Requisitos de la tarea:
Reproduce literalmente el fragmento desde "P.: En una secuencia" hasta "del siglo XIX.", ambos incluidos.

Fragmento:
P.: En una secuencia se recuerda que solo percibimos una parte del espectro electromagnético como forma de subrayar que las hay posibilidades del cine por descubrir.
R.: Es Benjamin de nuevo. Y leer la historia del cine como debe ser leída: mirada al pasado, proyectándonos hacia el futuro. Solo vemos el 10% del universo y todavía está todo por inventar en el cine y en las narraciones. Las plataformas siguen con relatos del siglo XIX.
P.: En tu película se homenajea a Chaplin, pero sobre todo es muy keatoniana, por lo metacinematográfico. En el origen del cine, de hecho, era la comedia la que impulsaba el lenguaje cinematográfico a pasos de gigantes. Que la comedia sea vanguardista es ahora algo revolucionario.
R.: Qué bonito. Solo Lauren y Hardy pararon bien al sonoro. El burlesco y la pantomima se perdieron para siempre y fue una pena. Años después tuvieron que recuperarlo gente como Jacques Tati. Keaton o Chaplin no eran la vanguardia del cine, eran la vanguardia de las artes. Era celebrados por los cubistas, por Alberti, por Lorca. Eran la vanguardia de la pintura y la escritura. La película convoca esa forma de filmar a través de apariciones, desapariciones, trucos. Es más de Keaton que de Chaplin, aunque valoro a los dos y se dice que Chaplin será "el futuro del cine". Me parece bonito decir que la risa nos salva y la película quiere ser humorística. El humor no es la carcajada. El humor es Kafka, Beckett: esa suspensión del sentido que te pasa con Chaplin o Keaton, que te descoloca. Mark Twain decía que lo malo del humor es que nadie te toma en serio. Ahora es al contrario, lo malo del humor es que te toman en serio, te meten en la cárcel y se ofenden.
P.: La película está atravesada de Francia. Desde el primer plano sacado de un cuadro impresionista, pasando por la música, o las cartas leídas que parecen sacadas de Las dos inglesas y el amor, de Truffaut.
R.: La música recurrente es muy pertinente y coherente. La película gustará más o menos, está llena de cosas, pero nada es casualidad. Jean Renoir hizo una película muy corta en 1936, Una partie de campagne, y Gabriel Veyre murió mientras se rodaba. Renoir tenía muchos cuadros de su padre y los impresionistas que más me gustan, Degas y Manet, eran muy cinematográficos. Lo alucinante de ellos no era el tratamiento de la luz, sino la manera de encuadrar de repente. Fueron coetáneos de los Lumière y su primera exposición se hace en el taller de Nadar, gran fotógrafo de su época, situado en la misma calle de la primera proyección de los Lumière.
Y Las dos inglesas y el amor es mi película favorita. Sí, la convoqué, como antes no han hecho Woody Allen, Fernando Trueba o Jonás Trueba. Las cartas leídas a cámara son muy cinematográficas, a la vez que teatrales, como del Siglo de Oro. Las cartas en el cine son muy bonitas porque lo que hacen es acabar con el tiempo y con el espacio. Por eso es cinematográfico: es experiencia existencial compartida. Tienes lo que no existe en el mundo, la convivencia de tiempos. Y eso es precioso. Lo bonito del cine no es que sea pasado, presente o futuro, eso es horrible. Eso lo tomamos prestado de la literatura y hay que acabar con ello. Lo bonito del cine es que todos los tiempos confluyen en el tiempo del cine y eso lo permiten las cartas. Por eso yo siempre que puedo meto cartas en las películas o diarios o notas urgentes.

Datos proporcionados:
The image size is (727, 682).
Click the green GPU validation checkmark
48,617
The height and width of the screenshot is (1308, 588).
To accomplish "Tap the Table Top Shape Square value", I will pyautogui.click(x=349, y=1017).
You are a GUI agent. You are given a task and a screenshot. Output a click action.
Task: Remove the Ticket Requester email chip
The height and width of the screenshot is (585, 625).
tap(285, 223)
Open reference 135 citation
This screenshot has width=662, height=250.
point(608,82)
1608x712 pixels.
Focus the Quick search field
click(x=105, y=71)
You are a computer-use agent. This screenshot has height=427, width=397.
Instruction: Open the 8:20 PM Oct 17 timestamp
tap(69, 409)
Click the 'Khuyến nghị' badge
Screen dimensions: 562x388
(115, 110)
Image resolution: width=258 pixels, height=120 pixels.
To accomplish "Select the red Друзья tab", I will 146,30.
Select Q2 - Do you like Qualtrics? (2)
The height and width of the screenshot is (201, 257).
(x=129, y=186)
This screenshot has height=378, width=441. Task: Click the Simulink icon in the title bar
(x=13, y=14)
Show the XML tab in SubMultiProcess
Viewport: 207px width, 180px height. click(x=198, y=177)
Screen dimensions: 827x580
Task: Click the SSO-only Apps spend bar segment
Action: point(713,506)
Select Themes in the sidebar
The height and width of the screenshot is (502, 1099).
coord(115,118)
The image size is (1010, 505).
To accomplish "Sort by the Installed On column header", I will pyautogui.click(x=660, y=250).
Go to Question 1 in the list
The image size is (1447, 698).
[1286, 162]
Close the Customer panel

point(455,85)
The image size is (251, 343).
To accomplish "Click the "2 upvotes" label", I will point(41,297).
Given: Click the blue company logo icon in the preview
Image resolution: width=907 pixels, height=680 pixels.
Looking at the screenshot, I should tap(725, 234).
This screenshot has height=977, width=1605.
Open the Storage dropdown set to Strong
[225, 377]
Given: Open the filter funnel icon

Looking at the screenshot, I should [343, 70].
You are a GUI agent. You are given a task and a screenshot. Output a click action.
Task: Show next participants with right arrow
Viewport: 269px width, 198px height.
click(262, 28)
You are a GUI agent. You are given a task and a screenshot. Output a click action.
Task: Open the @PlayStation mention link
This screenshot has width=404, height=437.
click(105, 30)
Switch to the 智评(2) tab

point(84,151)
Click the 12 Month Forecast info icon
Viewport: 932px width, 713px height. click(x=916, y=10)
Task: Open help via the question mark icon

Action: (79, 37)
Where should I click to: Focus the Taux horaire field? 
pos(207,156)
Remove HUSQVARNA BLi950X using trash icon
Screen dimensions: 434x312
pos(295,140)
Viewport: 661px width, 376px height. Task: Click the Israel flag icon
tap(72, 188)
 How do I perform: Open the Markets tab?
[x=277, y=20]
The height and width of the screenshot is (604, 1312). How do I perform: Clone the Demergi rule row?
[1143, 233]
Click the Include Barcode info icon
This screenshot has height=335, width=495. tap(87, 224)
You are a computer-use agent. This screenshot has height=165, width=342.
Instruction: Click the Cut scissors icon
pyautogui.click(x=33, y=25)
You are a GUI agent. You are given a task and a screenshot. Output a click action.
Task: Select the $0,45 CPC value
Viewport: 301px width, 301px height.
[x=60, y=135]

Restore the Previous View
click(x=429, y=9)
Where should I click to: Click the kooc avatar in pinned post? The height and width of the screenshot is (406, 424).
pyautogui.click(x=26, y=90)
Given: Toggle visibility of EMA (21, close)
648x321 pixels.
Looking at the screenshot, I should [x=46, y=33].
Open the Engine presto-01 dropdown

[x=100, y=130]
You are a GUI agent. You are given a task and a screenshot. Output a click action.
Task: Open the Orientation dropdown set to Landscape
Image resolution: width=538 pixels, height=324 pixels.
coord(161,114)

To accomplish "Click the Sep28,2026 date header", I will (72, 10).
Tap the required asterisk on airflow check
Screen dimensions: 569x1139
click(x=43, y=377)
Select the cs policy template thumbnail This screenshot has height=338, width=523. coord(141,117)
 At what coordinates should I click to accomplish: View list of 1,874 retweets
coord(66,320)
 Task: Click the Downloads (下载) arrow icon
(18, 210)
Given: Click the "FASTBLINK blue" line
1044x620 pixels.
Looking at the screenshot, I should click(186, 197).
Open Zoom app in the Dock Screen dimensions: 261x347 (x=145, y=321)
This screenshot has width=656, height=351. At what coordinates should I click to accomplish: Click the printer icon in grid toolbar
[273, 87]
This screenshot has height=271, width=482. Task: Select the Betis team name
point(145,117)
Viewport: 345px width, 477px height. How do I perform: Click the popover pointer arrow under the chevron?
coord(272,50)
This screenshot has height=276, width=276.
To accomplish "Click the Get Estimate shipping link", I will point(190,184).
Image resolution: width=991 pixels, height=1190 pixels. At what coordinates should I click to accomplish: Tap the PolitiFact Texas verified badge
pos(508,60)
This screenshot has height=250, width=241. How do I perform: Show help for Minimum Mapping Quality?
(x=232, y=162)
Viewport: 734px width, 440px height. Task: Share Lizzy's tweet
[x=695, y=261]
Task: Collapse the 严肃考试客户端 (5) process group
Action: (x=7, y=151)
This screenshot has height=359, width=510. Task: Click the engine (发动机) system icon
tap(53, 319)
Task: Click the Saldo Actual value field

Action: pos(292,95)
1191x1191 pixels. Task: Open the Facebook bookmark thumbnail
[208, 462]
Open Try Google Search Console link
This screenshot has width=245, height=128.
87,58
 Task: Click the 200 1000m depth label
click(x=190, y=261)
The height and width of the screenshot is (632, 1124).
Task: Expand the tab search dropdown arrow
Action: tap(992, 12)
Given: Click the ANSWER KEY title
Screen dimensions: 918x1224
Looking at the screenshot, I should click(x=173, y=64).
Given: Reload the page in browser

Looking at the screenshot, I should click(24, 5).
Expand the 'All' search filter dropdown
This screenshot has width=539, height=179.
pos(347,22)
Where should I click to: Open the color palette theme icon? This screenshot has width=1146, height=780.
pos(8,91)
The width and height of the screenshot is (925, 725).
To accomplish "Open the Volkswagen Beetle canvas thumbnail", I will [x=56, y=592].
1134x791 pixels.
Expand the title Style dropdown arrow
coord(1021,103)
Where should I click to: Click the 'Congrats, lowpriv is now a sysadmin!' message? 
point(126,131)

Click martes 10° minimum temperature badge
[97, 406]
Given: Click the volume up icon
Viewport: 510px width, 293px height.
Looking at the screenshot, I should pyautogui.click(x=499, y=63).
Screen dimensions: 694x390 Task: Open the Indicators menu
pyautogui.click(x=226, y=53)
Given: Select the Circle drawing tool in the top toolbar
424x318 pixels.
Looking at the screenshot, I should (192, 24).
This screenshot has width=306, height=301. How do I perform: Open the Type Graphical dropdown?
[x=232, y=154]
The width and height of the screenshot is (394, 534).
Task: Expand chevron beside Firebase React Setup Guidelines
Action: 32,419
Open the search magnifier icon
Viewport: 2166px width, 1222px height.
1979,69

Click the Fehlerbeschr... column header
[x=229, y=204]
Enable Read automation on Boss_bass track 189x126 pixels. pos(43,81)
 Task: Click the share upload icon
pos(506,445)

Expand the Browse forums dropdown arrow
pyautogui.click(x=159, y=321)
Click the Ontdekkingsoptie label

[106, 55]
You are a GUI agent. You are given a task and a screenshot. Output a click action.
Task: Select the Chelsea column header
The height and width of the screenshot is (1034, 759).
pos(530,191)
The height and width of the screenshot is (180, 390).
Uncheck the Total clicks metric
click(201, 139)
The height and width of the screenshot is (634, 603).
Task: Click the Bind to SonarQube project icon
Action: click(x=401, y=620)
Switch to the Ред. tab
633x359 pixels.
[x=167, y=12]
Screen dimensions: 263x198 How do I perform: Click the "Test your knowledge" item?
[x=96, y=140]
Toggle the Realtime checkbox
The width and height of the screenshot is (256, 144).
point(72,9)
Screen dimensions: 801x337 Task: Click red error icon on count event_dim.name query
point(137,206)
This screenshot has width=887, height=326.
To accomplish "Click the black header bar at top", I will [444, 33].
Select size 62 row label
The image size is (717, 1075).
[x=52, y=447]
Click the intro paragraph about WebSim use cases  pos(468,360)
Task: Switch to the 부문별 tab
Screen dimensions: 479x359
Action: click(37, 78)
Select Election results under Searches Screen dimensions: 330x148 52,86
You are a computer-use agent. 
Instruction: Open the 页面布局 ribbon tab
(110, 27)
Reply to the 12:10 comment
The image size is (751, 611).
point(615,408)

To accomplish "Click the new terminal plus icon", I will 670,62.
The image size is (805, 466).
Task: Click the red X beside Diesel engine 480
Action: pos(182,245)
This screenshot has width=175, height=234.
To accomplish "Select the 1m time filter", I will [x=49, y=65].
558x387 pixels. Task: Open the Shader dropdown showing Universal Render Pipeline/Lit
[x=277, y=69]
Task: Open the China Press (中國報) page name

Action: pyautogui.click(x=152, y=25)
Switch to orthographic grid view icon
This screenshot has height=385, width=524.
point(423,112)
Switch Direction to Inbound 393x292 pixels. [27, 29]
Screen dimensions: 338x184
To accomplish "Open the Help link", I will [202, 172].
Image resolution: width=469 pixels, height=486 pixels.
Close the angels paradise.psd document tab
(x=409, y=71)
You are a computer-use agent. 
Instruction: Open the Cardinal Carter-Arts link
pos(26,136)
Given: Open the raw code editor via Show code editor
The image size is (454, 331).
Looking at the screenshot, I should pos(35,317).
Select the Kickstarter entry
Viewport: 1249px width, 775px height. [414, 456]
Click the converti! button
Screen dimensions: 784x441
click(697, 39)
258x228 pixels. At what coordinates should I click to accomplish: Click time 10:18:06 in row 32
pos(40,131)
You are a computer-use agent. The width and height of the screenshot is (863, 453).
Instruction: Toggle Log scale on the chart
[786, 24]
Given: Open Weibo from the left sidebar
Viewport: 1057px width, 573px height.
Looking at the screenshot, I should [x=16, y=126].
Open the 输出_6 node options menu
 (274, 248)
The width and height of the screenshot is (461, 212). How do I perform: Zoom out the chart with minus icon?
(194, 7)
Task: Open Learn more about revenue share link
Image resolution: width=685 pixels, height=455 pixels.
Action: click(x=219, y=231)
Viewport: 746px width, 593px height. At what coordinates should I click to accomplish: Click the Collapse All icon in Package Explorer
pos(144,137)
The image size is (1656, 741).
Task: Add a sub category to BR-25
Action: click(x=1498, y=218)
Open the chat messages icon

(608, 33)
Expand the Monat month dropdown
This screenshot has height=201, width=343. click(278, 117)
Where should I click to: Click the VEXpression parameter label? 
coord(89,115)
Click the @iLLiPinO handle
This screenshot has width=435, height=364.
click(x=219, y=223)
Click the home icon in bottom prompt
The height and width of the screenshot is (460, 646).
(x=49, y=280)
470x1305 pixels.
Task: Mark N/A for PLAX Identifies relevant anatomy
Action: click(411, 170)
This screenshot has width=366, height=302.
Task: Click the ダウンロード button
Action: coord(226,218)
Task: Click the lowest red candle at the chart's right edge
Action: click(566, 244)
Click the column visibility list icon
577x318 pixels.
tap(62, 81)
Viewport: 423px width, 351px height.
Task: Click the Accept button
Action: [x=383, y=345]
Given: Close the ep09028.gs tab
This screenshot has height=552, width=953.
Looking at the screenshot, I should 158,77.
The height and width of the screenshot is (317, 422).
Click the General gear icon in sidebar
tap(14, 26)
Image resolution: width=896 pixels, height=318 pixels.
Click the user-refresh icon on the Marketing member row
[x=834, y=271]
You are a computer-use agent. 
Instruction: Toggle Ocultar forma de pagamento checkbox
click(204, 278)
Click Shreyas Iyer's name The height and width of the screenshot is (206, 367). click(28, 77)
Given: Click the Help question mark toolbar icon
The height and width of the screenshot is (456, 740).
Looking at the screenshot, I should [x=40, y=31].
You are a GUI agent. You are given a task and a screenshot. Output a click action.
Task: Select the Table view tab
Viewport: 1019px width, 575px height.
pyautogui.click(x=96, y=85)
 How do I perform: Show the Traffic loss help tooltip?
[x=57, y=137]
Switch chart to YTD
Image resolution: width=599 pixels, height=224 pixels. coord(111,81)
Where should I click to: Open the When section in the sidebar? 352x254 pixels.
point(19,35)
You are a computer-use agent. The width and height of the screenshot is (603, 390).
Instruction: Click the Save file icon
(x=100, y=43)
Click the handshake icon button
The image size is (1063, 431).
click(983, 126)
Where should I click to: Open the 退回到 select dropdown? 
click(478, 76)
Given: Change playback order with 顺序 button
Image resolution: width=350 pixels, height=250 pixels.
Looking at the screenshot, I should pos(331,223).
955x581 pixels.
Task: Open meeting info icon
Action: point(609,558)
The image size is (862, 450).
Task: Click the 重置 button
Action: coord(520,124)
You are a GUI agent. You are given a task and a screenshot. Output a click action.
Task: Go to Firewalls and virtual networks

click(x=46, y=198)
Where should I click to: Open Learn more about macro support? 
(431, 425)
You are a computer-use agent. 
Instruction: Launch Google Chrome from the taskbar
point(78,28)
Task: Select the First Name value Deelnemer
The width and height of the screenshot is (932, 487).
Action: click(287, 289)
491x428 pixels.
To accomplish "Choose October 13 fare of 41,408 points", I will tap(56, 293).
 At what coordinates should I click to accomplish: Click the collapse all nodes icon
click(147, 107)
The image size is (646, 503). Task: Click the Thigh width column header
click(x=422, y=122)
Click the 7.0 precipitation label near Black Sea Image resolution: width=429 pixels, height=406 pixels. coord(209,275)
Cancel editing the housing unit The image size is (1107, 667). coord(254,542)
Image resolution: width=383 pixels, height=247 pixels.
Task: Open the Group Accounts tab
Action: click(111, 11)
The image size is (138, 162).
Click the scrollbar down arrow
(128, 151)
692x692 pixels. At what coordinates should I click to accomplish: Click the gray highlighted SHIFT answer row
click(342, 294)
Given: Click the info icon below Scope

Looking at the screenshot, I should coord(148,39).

Respuesta:
P.: En una secuencia se recuerda que solo percibimos una parte del espectro electromagnético como forma de subrayar que las hay posibilidades del cine por descubrir.
R.: Es Benjamin de nuevo. Y leer la historia del cine como debe ser leída: mirada al pasado, proyectándonos hacia el futuro. Solo vemos el 10% del universo y todavía está todo por inventar en el cine y en las narraciones. Las plataformas siguen con relatos del siglo XIX.